Nothing outside the range below should be printed. Output exactly the lines from the line with "Open the airfoil dropdown for section 0" to the line with "Increase volume with", both included.

--- START ---

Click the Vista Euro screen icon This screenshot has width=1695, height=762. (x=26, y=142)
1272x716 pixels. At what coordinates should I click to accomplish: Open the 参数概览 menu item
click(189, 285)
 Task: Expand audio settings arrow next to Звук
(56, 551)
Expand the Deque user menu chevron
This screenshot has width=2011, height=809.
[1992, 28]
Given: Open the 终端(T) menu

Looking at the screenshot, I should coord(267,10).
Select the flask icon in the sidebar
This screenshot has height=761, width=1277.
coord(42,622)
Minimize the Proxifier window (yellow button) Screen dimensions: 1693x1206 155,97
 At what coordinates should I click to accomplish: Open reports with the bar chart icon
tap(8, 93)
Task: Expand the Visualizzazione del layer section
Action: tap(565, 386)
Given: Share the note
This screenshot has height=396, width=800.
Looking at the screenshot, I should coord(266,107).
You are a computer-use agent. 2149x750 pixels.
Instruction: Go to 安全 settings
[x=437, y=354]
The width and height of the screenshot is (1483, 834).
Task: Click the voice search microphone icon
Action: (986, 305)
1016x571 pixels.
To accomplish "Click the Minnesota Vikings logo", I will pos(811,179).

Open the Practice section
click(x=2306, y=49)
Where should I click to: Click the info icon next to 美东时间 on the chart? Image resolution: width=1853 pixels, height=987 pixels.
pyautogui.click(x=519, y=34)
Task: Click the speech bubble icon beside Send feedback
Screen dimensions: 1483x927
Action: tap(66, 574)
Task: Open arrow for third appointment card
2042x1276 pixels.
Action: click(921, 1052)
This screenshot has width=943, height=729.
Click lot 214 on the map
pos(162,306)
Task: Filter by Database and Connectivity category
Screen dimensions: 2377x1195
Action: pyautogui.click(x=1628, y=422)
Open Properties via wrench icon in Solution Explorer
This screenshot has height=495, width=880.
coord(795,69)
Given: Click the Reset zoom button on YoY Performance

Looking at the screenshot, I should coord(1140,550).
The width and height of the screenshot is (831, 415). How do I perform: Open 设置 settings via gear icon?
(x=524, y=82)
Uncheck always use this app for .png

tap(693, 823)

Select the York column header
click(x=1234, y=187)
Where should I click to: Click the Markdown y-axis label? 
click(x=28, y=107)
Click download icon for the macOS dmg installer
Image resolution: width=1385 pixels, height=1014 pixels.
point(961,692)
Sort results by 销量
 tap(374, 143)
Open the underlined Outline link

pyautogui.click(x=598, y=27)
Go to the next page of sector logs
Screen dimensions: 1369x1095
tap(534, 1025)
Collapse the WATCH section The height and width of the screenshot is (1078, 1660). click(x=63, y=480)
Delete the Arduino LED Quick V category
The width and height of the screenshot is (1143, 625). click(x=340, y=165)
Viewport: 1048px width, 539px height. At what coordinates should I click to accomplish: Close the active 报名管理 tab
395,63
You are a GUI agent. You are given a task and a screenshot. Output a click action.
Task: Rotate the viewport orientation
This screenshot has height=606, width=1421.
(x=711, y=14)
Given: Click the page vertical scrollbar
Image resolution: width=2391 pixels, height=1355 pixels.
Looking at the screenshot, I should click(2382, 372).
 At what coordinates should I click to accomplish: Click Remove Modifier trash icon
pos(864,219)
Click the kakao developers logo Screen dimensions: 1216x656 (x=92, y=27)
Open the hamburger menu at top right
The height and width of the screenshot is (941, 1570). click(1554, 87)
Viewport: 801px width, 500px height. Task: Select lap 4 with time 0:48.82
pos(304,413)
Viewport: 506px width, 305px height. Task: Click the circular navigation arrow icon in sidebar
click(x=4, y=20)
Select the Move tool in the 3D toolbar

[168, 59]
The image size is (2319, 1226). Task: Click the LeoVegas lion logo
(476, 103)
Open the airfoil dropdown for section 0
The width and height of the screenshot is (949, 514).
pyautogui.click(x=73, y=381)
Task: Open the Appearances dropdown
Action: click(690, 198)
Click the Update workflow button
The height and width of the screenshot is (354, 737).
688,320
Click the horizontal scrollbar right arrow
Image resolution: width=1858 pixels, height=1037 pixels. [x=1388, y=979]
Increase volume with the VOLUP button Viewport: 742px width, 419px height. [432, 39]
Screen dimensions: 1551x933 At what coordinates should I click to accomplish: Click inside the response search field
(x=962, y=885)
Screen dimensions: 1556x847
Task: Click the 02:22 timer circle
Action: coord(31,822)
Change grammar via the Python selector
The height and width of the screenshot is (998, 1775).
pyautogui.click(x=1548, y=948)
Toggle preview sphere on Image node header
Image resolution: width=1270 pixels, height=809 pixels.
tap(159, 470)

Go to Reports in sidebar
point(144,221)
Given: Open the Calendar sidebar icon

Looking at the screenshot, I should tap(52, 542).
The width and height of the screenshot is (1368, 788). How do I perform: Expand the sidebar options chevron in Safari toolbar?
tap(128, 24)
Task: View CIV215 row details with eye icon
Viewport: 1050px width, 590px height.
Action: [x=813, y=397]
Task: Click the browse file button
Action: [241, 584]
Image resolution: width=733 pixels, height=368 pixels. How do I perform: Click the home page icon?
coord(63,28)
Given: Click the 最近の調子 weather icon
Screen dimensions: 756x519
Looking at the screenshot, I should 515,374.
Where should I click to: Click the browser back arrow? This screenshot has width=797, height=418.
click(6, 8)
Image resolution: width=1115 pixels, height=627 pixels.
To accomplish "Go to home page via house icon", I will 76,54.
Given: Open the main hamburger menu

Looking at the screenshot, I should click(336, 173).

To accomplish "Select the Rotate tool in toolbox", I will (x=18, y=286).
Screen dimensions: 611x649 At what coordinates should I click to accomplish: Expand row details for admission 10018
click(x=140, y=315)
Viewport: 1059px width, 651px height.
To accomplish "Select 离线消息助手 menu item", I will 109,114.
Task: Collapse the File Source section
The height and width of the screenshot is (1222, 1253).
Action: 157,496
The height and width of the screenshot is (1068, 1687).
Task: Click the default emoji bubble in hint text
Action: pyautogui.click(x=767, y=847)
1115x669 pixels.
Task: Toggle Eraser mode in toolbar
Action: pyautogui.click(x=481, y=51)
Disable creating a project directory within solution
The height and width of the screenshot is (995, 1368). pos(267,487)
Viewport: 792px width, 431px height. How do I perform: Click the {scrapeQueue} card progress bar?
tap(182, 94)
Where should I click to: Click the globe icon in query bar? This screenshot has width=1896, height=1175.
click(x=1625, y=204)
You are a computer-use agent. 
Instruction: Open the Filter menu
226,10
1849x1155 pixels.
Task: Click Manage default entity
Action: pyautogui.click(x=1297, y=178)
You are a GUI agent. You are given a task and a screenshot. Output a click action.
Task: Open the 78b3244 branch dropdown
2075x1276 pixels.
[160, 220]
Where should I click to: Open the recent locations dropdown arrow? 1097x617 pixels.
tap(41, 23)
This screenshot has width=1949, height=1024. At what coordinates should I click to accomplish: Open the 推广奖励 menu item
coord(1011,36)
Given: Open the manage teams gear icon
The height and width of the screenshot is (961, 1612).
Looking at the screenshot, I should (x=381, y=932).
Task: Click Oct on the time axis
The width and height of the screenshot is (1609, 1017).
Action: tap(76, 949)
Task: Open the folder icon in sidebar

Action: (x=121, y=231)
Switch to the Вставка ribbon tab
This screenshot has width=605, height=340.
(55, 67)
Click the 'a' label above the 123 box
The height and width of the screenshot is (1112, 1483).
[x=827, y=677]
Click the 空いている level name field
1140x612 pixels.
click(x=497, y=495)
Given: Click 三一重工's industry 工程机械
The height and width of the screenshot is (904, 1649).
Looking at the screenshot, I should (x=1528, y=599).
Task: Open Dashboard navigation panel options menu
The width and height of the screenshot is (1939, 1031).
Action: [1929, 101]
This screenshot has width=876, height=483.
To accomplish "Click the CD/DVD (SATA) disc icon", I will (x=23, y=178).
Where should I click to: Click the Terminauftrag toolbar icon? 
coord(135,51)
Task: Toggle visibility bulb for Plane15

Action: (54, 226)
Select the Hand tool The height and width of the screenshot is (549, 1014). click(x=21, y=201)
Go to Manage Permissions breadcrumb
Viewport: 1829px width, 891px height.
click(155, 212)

--- END ---

§ **RESPONSE**
Open the airfoil dropdown for section 0
The width and height of the screenshot is (949, 514).
pyautogui.click(x=73, y=381)
Task: Open the Appearances dropdown
Action: click(690, 198)
Click the Update workflow button
The height and width of the screenshot is (354, 737).
688,320
Click the horizontal scrollbar right arrow
Image resolution: width=1858 pixels, height=1037 pixels. [x=1388, y=979]
Increase volume with the VOLUP button Viewport: 742px width, 419px height. [432, 39]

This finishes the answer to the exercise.